News Archives

Individual volunteers program offers chance to do more

 


Individual volunteers program offers chance to do more

LINK: Click to open full size version of image
Courtesy of the General Board of Global Ministries

Participants pose at a training event for United Methodist Volunteers In Mission. In 2004, the program placed 164 individuals in 27 countries and 13 U.S. states.
March 23, 2005       

A UMNS Report
By Linda Bloom*

The Rev. David Barkley had been “reading and watching and praying about the terrible suffering going on around the world” and decided he wanted to assist in some tangible way.

That decision led him to the individual volunteer program of United Methodist Volunteers in Mission, a program sponsored by the denomination’s Board of Global Ministries.

In 2004, the program placed 164 individuals in 27 countries and 13 U.S. states, according to Jeanie Blankenbaker, the board executive in charge of mission volunteers. Length of placement can vary from two months to two years or more.

The individual volunteer program worked for Barkley -- who retired as pastor of Sierra Vista (Ariz.) United Methodist Church in 1999 -- because he didn’t want to be away too long from a project in Mexico that he has been involved with through a nonprofit organization.

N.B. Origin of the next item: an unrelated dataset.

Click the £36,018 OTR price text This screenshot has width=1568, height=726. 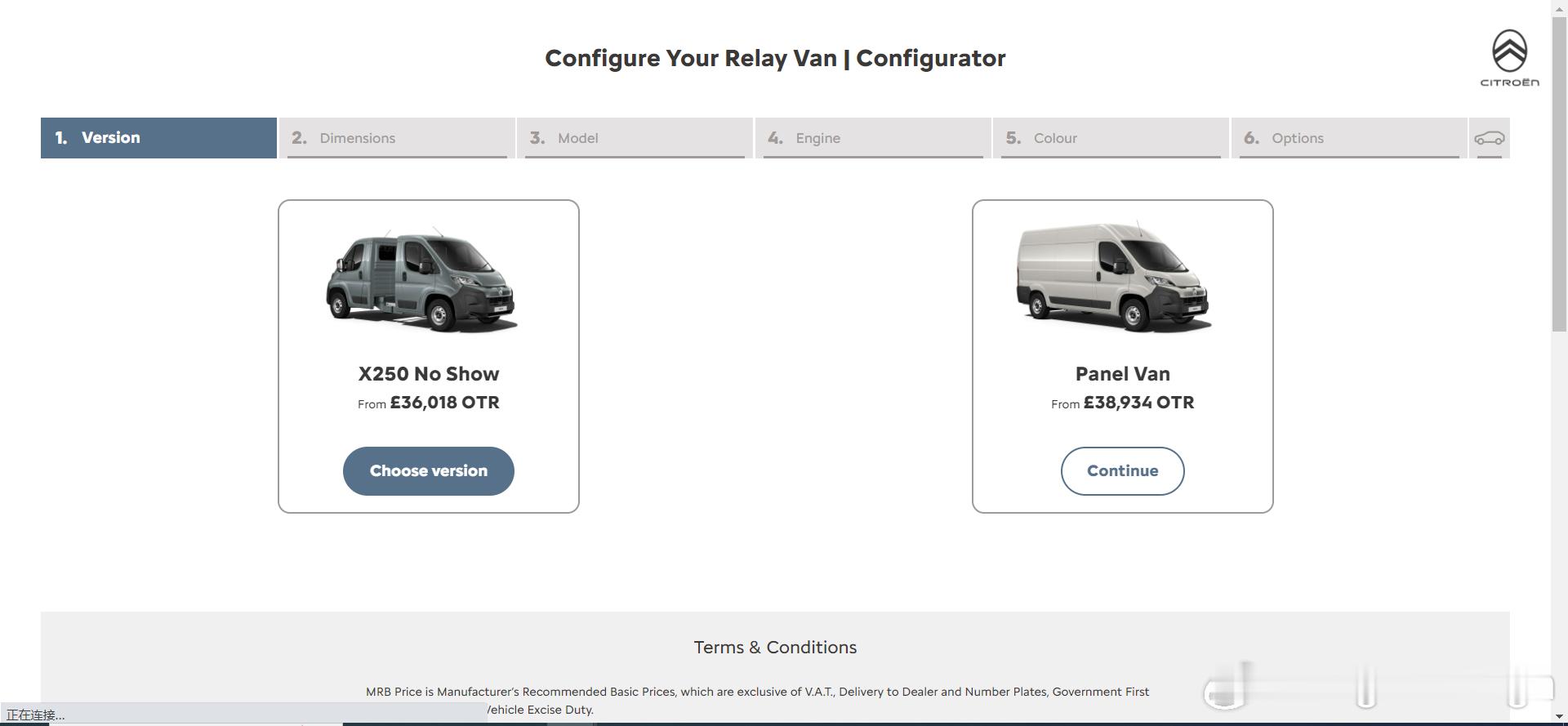coord(444,403)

Barkley joined 14 other potential volunteers at a weeklong orientation and training event in Phoenix in February. Eight of the trainees were young adults who are attending college or had recently graduated. “Their commitment and their faith was so strong,” Blankenbaker said. “I was truly impressed by that.”

Many applicants for the program – who, besides young adults, include former or retired missionaries, retired pastors or professionals and those interested in missionary work – have had a previous volunteer in mission experience.

LINK: Click to open full size version of image
Courtesy of the General Board of Global Ministries

Kaury Edwards of Tulia, Texas (left) and David Walton of Bartlesville, Okla. attend orientation for Volunteers In Mission.
Some volunteers arrive for orientation knowing that they want to serve at a specific location. “Others come to our training just knowing that God has called them to do this,” Blankenbaker added.

For Barkley, a placement as a relief pastor in Grenada became a possibility within a week after the training event. It seemed like a good fit. “I didn’t feel like I could take out the money to go to Africa or Asia,” he explained. “Everything about this (Grenada) just fit right in place.”

He arrives in Grenada on April 26 for an orientation from the pastor overseeing a circuit of eight churches and four schools of the Methodist Church in the Caribbean and the Americas, Grenada district. From May 1 to Aug. 31, he’ll be there on his own, ministering to residents of an island hard hit last September by Hurricane Ivan.

“The people will be grieving,” said Barkley, who has experience as a grief counselor. “Just being there and listening and trying to be of what help I can – that’s what the Lord want me to do.”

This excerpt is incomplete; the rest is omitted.